--- Begin Supplied material ---

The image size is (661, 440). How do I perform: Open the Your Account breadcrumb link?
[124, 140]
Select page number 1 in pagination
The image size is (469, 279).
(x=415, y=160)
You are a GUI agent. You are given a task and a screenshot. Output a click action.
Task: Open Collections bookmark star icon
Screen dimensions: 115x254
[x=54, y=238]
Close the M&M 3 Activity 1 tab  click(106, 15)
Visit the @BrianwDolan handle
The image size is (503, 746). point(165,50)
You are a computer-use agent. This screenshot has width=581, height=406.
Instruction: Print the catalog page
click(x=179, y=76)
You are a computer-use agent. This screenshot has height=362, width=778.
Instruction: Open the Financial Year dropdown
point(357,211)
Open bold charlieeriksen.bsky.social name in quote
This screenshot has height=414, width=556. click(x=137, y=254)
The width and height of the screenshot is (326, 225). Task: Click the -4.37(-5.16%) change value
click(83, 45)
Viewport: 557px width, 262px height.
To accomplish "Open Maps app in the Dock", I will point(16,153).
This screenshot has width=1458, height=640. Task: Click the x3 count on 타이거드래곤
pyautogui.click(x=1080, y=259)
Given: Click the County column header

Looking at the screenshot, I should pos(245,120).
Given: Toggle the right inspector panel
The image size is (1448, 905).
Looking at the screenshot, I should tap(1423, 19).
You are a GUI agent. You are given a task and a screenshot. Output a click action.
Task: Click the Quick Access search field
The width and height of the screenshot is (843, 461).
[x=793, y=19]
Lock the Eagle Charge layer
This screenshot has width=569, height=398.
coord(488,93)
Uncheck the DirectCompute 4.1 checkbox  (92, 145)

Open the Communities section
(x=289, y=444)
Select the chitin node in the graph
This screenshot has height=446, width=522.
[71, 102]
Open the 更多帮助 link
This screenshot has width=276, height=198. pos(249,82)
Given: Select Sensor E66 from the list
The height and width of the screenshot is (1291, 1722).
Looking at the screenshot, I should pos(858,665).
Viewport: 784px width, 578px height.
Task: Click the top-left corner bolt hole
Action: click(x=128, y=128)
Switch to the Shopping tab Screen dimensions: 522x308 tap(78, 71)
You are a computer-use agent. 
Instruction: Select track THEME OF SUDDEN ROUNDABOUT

--- End Supplied material ---

Stated task: Please rewrite the data from the start through the line containing "Looking at the screenshot, I should pos(245,120)." as a two-column CSV headed input and output. Give one row per text-and-answer pair, with each value in a single quoted field and its line breaks replaced by spaces.

Result of this exercise:
input,output
"The image size is (661, 440). How do I perform: Open the Your Account breadcrumb link?","[124, 140]"
"Select page number 1 in pagination The image size is (469, 279).","(x=415, y=160)"
"You are a GUI agent. You are given a task and a screenshot. Output a click action. Task: Open Collections bookmark star icon Screen dimensions: 115x254","[x=54, y=238]"
"Close the M&M 3 Activity 1 tab","click(106, 15)"
"Visit the @BrianwDolan handle","The image size is (503, 746). point(165,50)"
"You are a computer-use agent. This screenshot has width=581, height=406. Instruction: Print the catalog page","click(x=179, y=76)"
"You are a computer-use agent. This screenshot has height=362, width=778. Instruction: Open the Financial Year dropdown","point(357,211)"
"Open bold charlieeriksen.bsky.social name in quote","This screenshot has height=414, width=556. click(x=137, y=254)"
"The width and height of the screenshot is (326, 225). Task: Click the -4.37(-5.16%) change value","click(83, 45)"
"Viewport: 557px width, 262px height. To accomplish ""Open Maps app in the Dock"",","I will point(16,153)."
"This screenshot has width=1458, height=640. Task: Click the x3 count on 타이거드래곤","pyautogui.click(x=1080, y=259)"
"Given: Click the County column header","Looking at the screenshot, I should pos(245,120)."